**TASK BRIEF**
The task calls for each line of the records below in which the word "will" appears.

**EXCERPTED DATA**
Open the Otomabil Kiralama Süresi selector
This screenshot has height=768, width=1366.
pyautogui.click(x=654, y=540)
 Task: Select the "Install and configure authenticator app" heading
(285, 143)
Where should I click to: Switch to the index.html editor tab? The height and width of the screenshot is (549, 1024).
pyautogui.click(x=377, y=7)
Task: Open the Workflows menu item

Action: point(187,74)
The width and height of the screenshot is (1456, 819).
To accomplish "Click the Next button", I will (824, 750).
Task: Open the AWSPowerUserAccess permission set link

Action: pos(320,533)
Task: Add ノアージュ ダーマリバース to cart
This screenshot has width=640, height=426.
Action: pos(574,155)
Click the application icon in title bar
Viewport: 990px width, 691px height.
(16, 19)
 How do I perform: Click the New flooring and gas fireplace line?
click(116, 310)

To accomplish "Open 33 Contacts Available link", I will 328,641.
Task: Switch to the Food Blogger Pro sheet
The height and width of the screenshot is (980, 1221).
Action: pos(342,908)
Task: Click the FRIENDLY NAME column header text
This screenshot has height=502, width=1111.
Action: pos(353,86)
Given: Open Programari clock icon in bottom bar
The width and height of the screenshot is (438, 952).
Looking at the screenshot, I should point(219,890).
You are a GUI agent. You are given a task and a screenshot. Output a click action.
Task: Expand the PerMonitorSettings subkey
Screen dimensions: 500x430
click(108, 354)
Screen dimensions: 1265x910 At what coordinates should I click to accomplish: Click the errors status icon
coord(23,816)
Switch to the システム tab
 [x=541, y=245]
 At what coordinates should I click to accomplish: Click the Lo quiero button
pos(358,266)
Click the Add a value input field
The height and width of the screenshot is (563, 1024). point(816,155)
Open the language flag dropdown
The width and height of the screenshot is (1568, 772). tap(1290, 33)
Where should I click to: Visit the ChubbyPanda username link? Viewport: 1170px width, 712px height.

**THE COMPLETED TASK**
To accomplish "Click the Next button", I will (824, 750).
To accomplish "Open 33 Contacts Available link", I will 328,641.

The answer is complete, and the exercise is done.